Ruff hadn't just lost the players message-wise; Ruff is simply behind the times in terms of coaching. His system forces players to perfectly play both offense and defense. This is increasingly rare in the new NHL, where specialization is rampant. The reason why Jonathan Toews is so valuable is that he is a true two way center, able to play in both zones. But most teams don't have their own Toews-level player; that's why you see a lot of teams manage their lines such that defensive lines take more draws in the defensive zone, and offensive lines take more draws in the offensive zone. In Ruff's system, players were taking roughly 50-50 splits. This would be fine if the team rolled four lines of defensively capable players, but they do not.

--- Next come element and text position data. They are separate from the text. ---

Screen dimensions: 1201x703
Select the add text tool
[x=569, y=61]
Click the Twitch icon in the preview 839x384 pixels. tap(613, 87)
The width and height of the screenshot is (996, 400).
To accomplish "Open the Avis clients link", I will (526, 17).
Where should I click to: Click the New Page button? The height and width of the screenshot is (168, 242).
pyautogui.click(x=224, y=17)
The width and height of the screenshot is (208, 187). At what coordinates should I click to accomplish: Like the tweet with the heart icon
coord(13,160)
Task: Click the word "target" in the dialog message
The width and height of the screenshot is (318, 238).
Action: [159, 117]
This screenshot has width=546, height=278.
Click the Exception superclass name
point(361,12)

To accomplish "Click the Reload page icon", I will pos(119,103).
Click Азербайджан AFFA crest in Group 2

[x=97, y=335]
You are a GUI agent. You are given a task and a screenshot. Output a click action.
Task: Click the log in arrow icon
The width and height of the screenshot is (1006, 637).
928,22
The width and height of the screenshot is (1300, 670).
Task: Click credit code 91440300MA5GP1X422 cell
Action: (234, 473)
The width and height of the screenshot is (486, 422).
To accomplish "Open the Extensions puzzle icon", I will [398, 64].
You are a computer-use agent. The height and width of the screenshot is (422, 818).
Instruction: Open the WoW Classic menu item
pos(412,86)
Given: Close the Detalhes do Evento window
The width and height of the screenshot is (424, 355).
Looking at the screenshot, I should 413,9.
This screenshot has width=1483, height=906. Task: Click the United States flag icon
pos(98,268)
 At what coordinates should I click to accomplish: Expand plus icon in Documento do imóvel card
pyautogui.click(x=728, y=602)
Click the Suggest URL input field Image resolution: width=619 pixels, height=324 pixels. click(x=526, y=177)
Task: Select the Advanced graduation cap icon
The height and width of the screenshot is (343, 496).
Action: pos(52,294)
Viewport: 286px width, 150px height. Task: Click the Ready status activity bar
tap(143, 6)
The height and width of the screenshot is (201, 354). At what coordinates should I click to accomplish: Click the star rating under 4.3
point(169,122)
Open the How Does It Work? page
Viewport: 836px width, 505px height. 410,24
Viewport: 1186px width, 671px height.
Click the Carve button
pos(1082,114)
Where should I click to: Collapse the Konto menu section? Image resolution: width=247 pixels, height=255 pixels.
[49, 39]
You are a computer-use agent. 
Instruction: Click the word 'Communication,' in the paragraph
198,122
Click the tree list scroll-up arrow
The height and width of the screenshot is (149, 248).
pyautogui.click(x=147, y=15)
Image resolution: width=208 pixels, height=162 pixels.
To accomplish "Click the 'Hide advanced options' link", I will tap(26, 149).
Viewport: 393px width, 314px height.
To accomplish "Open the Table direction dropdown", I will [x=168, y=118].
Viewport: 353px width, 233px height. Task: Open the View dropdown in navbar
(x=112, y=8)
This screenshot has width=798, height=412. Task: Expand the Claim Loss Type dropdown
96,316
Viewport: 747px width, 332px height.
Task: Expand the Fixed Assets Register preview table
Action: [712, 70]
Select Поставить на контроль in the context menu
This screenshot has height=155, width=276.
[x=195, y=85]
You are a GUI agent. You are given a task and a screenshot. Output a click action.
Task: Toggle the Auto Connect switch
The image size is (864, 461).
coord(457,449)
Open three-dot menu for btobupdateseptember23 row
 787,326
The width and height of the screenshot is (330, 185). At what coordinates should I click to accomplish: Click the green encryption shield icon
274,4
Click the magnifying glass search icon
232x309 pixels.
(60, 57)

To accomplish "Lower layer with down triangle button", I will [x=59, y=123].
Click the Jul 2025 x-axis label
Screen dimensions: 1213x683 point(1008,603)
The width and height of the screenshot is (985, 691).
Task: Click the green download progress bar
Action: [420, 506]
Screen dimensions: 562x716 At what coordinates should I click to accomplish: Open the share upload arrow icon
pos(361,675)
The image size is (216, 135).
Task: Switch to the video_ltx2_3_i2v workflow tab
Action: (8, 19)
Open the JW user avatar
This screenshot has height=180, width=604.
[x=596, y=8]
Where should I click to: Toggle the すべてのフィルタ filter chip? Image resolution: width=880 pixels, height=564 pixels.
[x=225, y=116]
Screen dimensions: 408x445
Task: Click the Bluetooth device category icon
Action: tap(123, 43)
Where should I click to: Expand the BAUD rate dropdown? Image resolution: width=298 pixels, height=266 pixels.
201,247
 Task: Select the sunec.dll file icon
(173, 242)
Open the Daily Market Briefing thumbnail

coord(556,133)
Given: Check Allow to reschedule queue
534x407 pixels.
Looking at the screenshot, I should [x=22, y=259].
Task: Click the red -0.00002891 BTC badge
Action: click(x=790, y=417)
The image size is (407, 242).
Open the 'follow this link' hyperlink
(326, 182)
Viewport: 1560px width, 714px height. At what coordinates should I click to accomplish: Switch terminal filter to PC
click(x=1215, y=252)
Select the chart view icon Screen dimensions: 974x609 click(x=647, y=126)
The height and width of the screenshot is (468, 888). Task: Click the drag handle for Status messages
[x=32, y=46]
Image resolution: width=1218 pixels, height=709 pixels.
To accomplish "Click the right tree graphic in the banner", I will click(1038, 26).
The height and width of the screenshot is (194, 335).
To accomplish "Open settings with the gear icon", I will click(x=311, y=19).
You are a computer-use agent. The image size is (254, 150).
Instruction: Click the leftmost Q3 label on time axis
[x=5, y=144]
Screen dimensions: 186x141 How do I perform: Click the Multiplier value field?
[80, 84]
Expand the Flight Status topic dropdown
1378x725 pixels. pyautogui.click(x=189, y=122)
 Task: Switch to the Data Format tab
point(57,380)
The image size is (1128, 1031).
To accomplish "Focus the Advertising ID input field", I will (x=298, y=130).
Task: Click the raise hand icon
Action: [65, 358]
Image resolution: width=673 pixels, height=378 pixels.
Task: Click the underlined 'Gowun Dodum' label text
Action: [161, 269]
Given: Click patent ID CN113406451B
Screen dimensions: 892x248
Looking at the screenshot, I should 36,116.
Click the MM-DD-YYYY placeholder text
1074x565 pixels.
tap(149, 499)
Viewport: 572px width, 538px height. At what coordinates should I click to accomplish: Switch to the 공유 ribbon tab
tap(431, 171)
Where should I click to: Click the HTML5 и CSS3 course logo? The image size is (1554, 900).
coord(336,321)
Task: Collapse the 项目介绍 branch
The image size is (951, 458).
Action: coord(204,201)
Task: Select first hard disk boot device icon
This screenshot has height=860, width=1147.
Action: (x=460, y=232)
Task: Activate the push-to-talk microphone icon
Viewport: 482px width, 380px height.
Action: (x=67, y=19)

The one successful line (Vanek-Hodgson-Pominville) should be taking about 75% of their draws in the offensive zone. Instead, we have to watch Cody Hogdson dick around in the defensive zone. On the flipside, the fourth line (some mixture of Kaleta-Hecht- and ugh why are you on this team John Scott) should be starting almost all their draws in the defensive zone. Instead, we see John Scott trying to do things in the offensive zone (never a good idea for someone who can only fight).

 In addition, Ruff constantly tinkered with lines (oftentimes to punish a slumping player, to the detriment of the team), and his managing of rookie Mikhail Grigorenko has been terrible. Putting a young player in the press box is not in itself a bad move every once in a while, but even when Grigorenko plays, he is put with defensive wingers. The guy needs scorers around him to actually succeed. If the team doesn't think he's ready for the NHL, they shouldn't have kept him past the five game tryout and wasted a year of his deal. It's a clusterfuck on all levels of the organization. But back to Ruff - as much as I've loved him, the Sabres have had trouble getting the puck out of their own zone for as long as I can remember. Even when the Sabres had a 'good' defensive core, they couldn't consistently get the puck out of their zone. Now they have a tire-fire on defense.

What comes next? Ron Rolston's hiring as interim coach isn't horrible, but he's going to have to fix a lot for this team to make the playoffs. The defense and power play both need to vastly improve, and some players not named Thomas Vanek need to start scoring consistently. The East is really, really mediocre this year, which puts the Sabres, despite their meager 13 points, only 5 points out of a spot at this point. If the Sabres can fix their defense and find some secondary scoring (perhaps through a trade?), they've got a chance. A very small one, but, still: a chance. Tanking seems to be the best choice right now- the Sabres are short on premier talent across the board. A top 3 pick in this year's draft would go a long way to fixing that.

Lindy Ruff couldn't keep this team motivated, couldn't maximize their potential, so he had to go. The GM who put this team together- full of great pieces, but not in the right places - ought to be next. It's going to have to get worse before it gets any better. So long, Lindy. Thanks for making me love hockey enough to know that it was time to move forward.